Another example of the Chinese dictatorship’s total lack of respect for the lives of the Chinese people. This time, the protagonist in this tragic story is Liangqiao, a small farm village in Southern China, known as a "Cancer Village." The village is located on the banks of the Hengshui River, whose waters are the unfortunate recipient of the wastewaters of an iron ore mine located 35 miles upstream. The mine is run by a state-owned company. The waters are contaminated by heavy metals like arsenic and cadmium, which are exposed by the mining. The lack of treatment plants for the mine’s wastewaters has caused the condition of the river to reach a disastrous level. The inhabitants of the village report that the doctor from the local hospital gave the villagers the following advice: don’t drink the water and don’t eat the rice! (the heavily polluted water is used to irrigate the fields).

Jingjing Zhang, an attorney from Center for Legal Assistance to Pollution Victims who is working with the inhabitants of the village in their case against the government, affirms that the Dabaoshan mines have been poisoning the Hengshui River for decades. Out of a population of 400, 28 have died of cancer in the last 10 years. This is a significantly higher percentage then the percentage reported for the rest of the population of China.

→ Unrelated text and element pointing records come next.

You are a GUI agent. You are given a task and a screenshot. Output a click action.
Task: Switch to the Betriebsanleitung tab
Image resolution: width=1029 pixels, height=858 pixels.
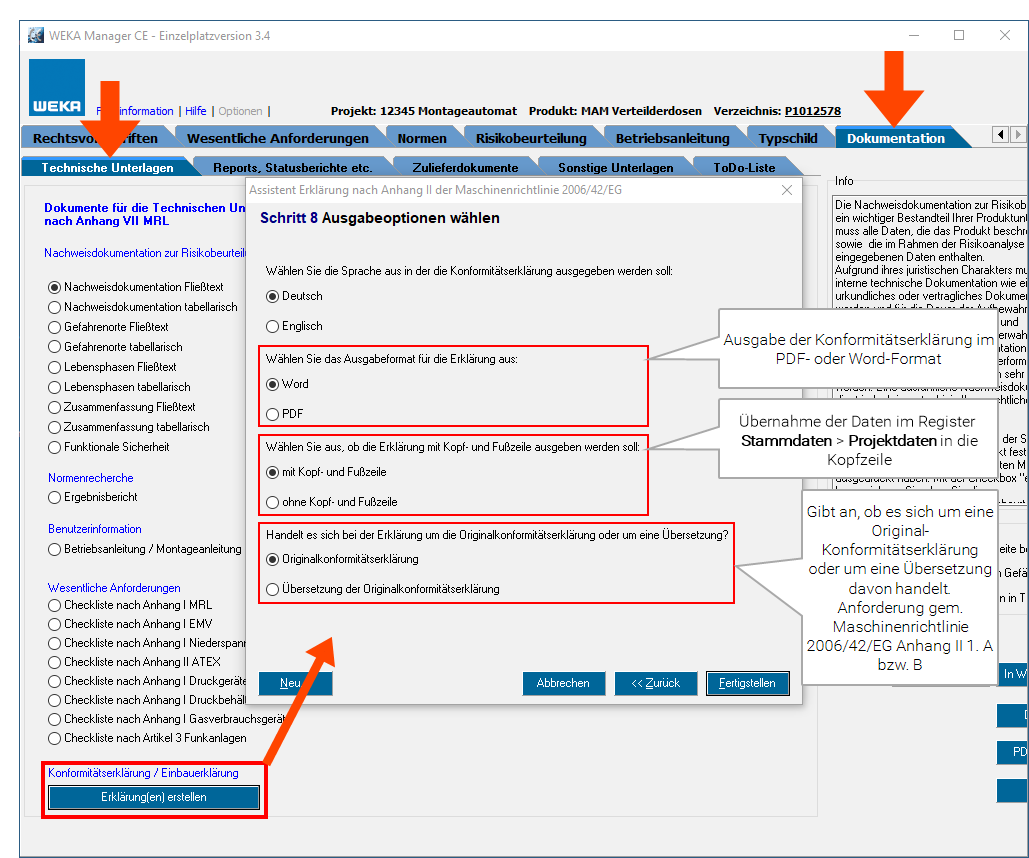(671, 138)
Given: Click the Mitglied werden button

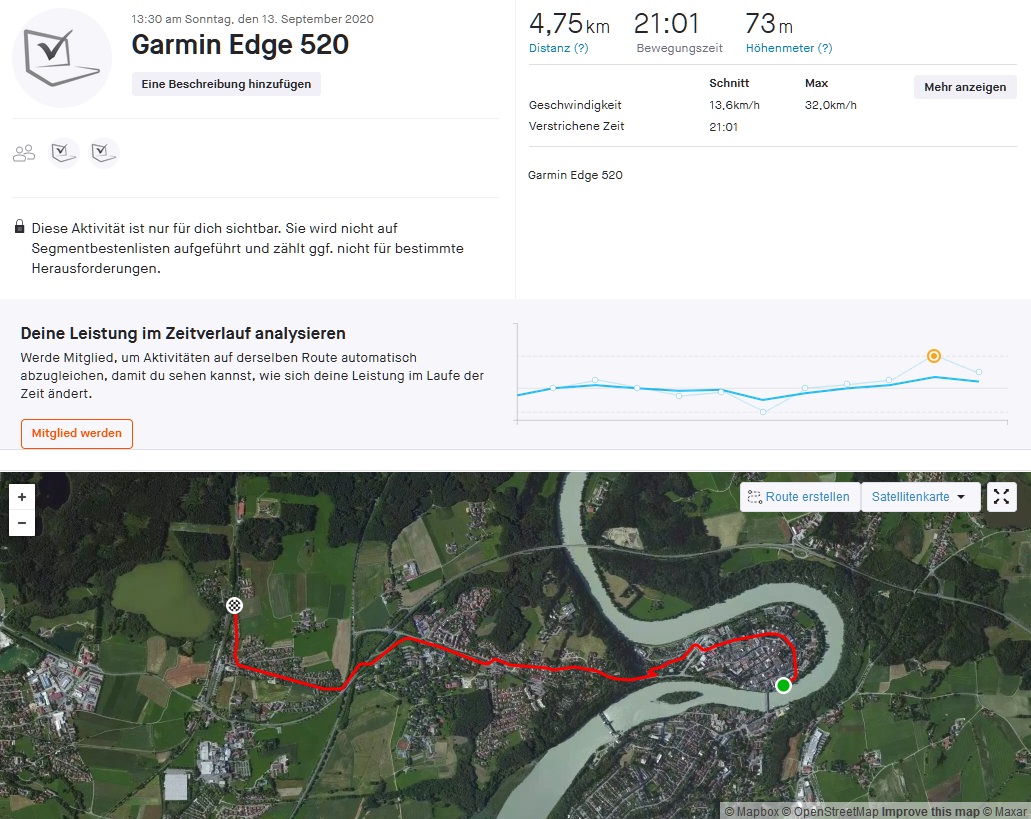Looking at the screenshot, I should [77, 433].
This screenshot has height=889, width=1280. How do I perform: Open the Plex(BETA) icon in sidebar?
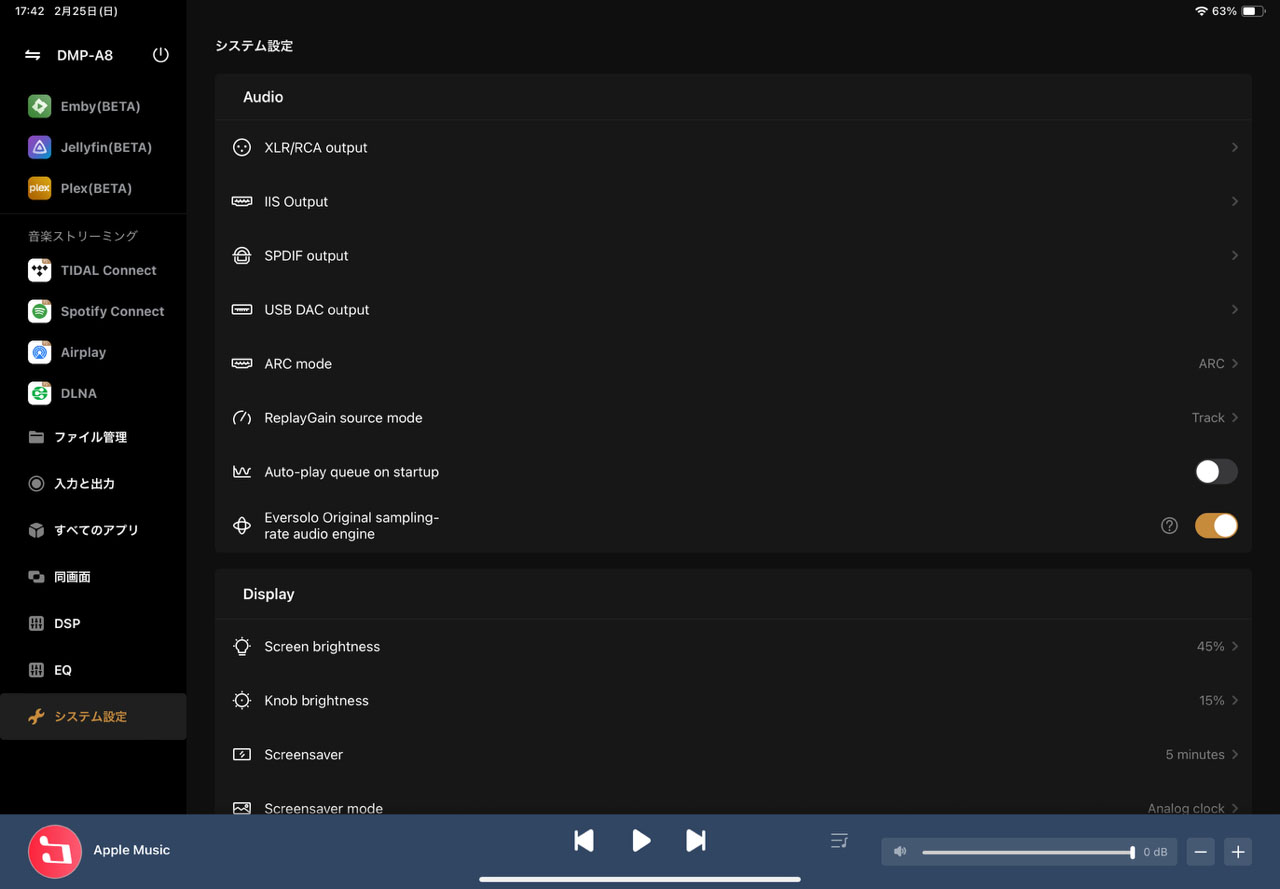39,188
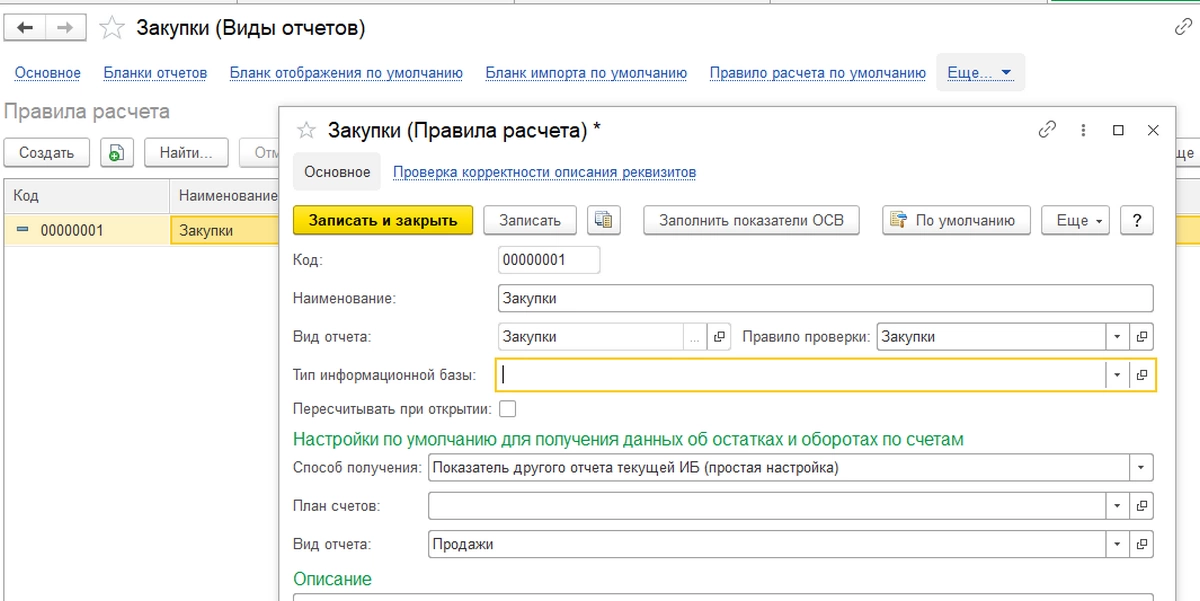
Task: Click the copy icon next to Записать
Action: [603, 220]
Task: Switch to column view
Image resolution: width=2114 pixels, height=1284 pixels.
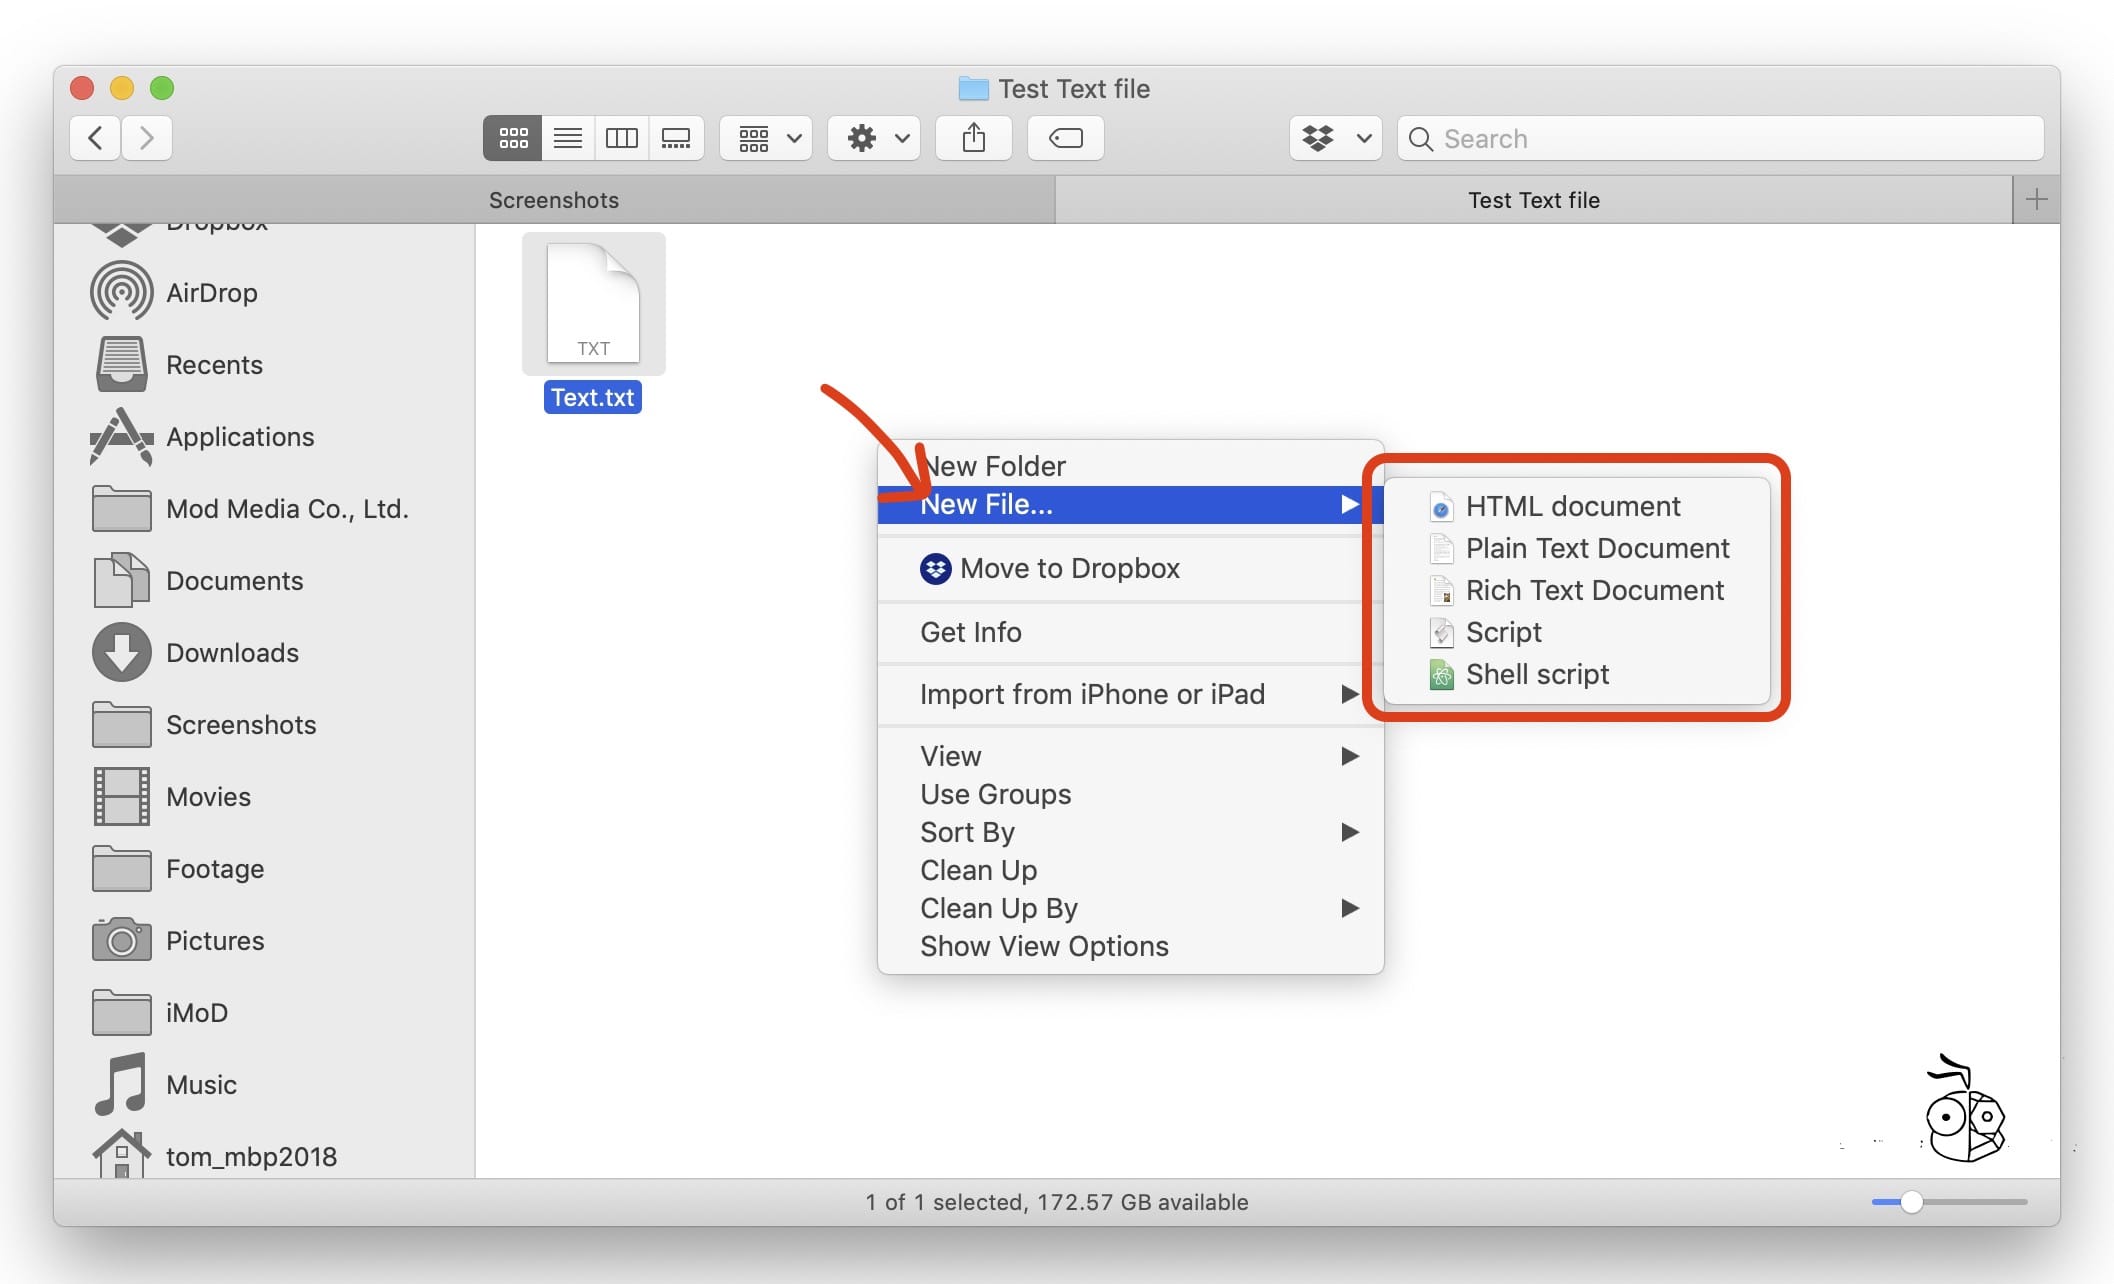Action: (621, 138)
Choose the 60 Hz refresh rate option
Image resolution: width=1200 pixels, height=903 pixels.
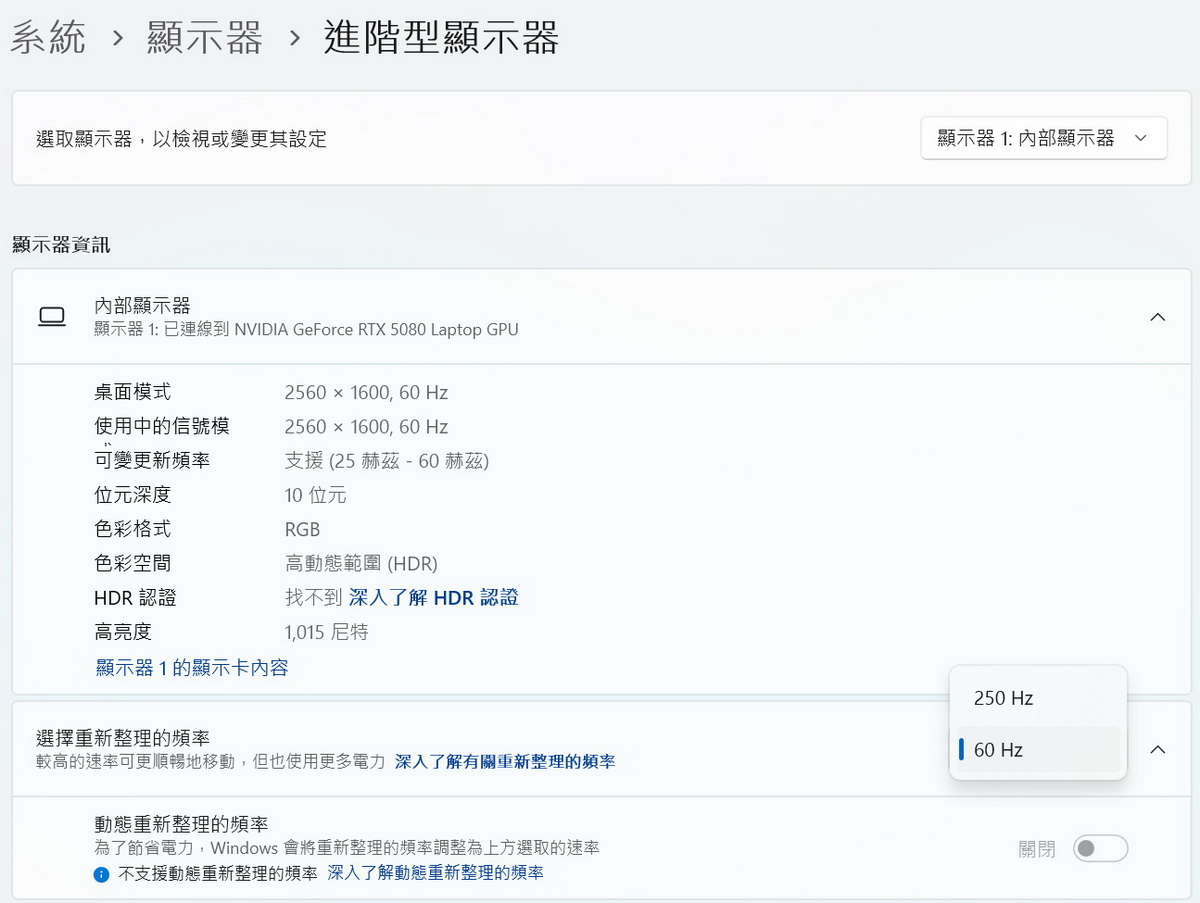[x=998, y=750]
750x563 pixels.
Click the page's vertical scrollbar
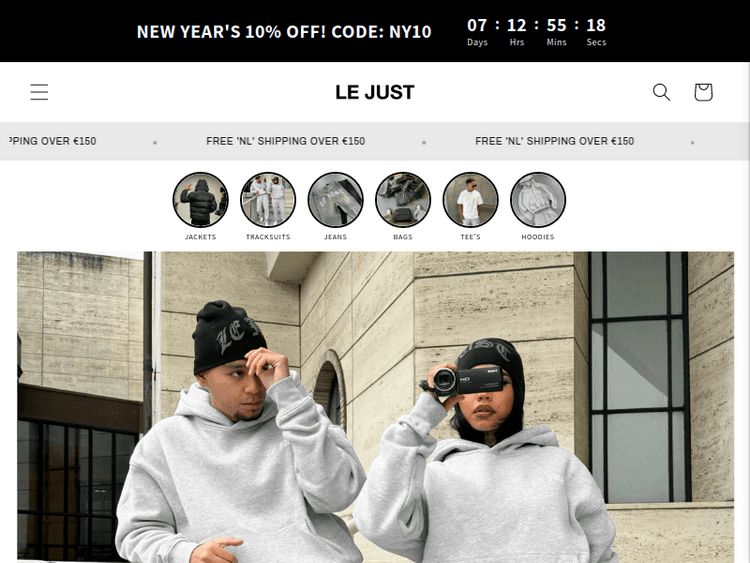tap(746, 311)
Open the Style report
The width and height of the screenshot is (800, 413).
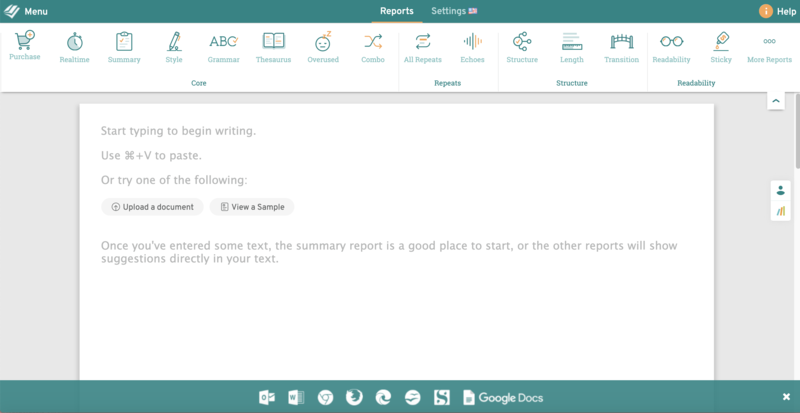[x=174, y=46]
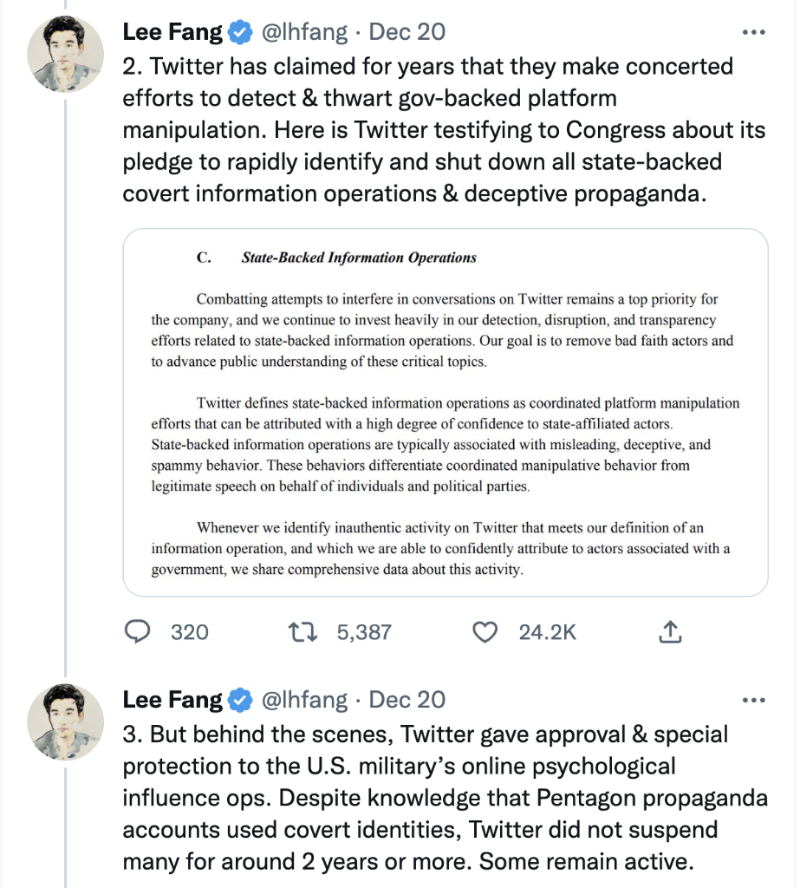Click the Lee Fang name on tweet 2

pos(172,32)
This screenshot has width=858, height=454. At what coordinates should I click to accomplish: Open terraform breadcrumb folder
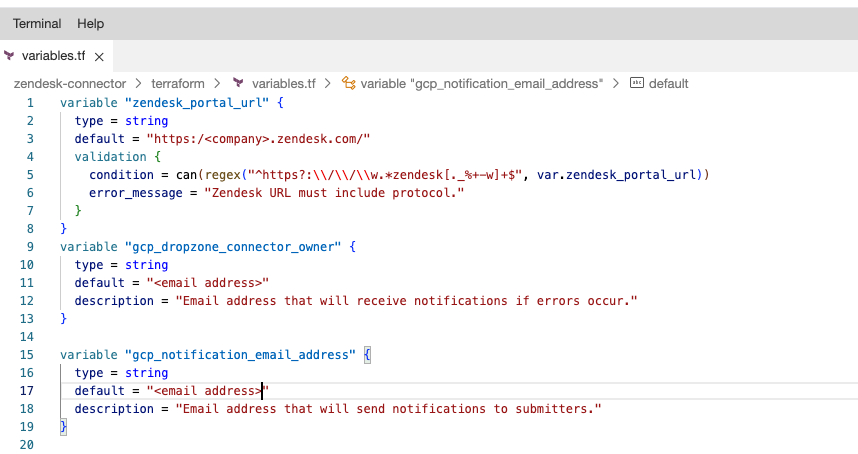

The company that manages the mine, according to Zhang, paid the entire population of the village a sum of 1,700 yuan ($200) for a year's worth of damages. The governor of the region met with the villagers and reassured them that the quality of the waters 'respects environmental standards.'

But the Huanan Agricultural University affirms that the waters are too toxic for any human use. The Chinese media itself reports that 300 million people in China do not have access to clean drinking water. Some of the worst pollution occurs in the small villages. Villagers began to die of cancer during the 1980s.

The mine produces 850,000 tons of iron ore per year. In 2004 it earned a profit of roughly $10 million.

Liangqiao is one of 20 to 50 "cancer villages" in China that are paying the price for China’s economic growth.